Suddenly I noticed that people closer to the DJ booth had started dancing. We stared from our table. Then we began talking about how it was only a matter of time before somebody would go there and tell them to stop, but nobody did. More and more people got up on their feet and started dancing at their tables. I was incredulous, but also happy. A part of me kept expecting to be told off, and for a time, it was hard to let go of the self-policing, so my dancing was very tentative. 

The telling off didn’t happen for about an hour. This was the longest I’d been dancing in at least two months (with an achy shoulder and a broken little toe, outcomes of too sedentary an existence I am sure). Then, the venue patrons told us to sit down, and for about 5 minutes everything went back to being subdued. But then it all started again, and people were dancing till close. This time, people were moving away from their tables to reach closer to the dance floor below the DJ booth. 

It all felt so… normal. For a short while, I’d forgotten everything: the pandemic, my body aches, the sadness at the state of the world. By 5pm, it was over. Very civilised. On my way home, I kept thinking that this experience felt safe. Small numbers, no crowding, people being considerate. I honestly do not miss being packed into a club like a battery chicken, with people pouring their drinks on me or stepping on my toes by accident just so the venue can sell more tickets. But neither do I miss being told to sit still and not move every time I feel like the music moves me. 

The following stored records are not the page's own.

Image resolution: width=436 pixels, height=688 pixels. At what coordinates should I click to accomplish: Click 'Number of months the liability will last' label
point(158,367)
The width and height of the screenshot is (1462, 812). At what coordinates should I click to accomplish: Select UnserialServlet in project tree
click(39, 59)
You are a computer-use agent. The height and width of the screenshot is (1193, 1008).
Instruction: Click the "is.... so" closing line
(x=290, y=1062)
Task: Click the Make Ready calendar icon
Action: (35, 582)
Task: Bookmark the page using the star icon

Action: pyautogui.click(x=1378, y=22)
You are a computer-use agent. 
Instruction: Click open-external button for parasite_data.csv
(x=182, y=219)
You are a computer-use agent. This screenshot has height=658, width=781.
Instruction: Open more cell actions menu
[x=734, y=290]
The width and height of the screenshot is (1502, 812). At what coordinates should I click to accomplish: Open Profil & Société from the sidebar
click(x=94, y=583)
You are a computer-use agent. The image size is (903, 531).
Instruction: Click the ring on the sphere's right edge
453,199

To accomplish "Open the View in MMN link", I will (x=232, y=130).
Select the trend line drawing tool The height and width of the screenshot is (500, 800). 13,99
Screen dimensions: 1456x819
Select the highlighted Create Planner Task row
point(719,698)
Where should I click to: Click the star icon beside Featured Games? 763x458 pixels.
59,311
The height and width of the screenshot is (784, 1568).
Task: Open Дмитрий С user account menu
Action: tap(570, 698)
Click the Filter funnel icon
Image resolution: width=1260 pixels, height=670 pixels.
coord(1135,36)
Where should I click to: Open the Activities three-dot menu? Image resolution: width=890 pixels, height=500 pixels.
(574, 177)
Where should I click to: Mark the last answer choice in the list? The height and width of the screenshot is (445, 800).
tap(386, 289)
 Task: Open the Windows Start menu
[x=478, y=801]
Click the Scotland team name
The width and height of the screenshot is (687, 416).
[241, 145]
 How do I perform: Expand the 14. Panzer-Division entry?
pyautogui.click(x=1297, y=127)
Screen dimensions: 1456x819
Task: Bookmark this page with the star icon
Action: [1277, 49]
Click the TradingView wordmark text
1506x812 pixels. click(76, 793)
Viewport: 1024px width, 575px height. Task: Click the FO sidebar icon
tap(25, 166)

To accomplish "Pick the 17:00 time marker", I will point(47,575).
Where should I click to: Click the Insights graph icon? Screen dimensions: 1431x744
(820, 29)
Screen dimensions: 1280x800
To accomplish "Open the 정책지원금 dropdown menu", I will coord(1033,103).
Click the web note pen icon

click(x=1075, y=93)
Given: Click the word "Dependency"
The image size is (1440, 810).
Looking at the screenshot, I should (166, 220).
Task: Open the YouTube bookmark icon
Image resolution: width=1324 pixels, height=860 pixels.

Surely, we can find a middle ground. 

Finding a compromise

Days ago, the night time industries association announced that sector was left with no other option but to take legal action against the government’s arbitrary position on pubs and other venues’ curfews and closures in areas defined as high-risk, such as Liverpool. The three-tier system was supposedly designed to simplify a patchwork of different lockdown measures in different areas, but actually, it amounts to no more than blanket measures being differentially introduced. It is another way of kicking the can down the road while not investing in sorting out track and trace, or in a long-term economic plan to support businesses in crisis. 

There is no evidence to suggest that music and social venues, if operated responsibly, are vectors of the disease. Conversely, there is evidence to indicate that the fallout from lockdowns is severe, with collateral harms including suicides and worsening mental health, reduced child immunisation, and domestic violence to name some. This is why a group of thousands of experts is calling for a different approach, based on ‘focused protection’, as an alternative to lockdowns. This call is not without controversy – the scientific community is divided at the best of times. However, what is clear by now is that while lockdowns work in slowing the spread of the virus, their impact on people’s wellbeing is grave and multi-faceted.

Looking ahead

We need a more imaginative, visionary and scientific political approach to this crisis that is based on openness to collaboration with stakeholders, experimentation and learning from best practices abroad. Ultimately, if we had a working track and trace system, more widespread testing available, a well-funded health service, and a long term economic plan, we would not be in this mess, and maybe we would be allowed to do some physically distanced, small group dancing every once in a while.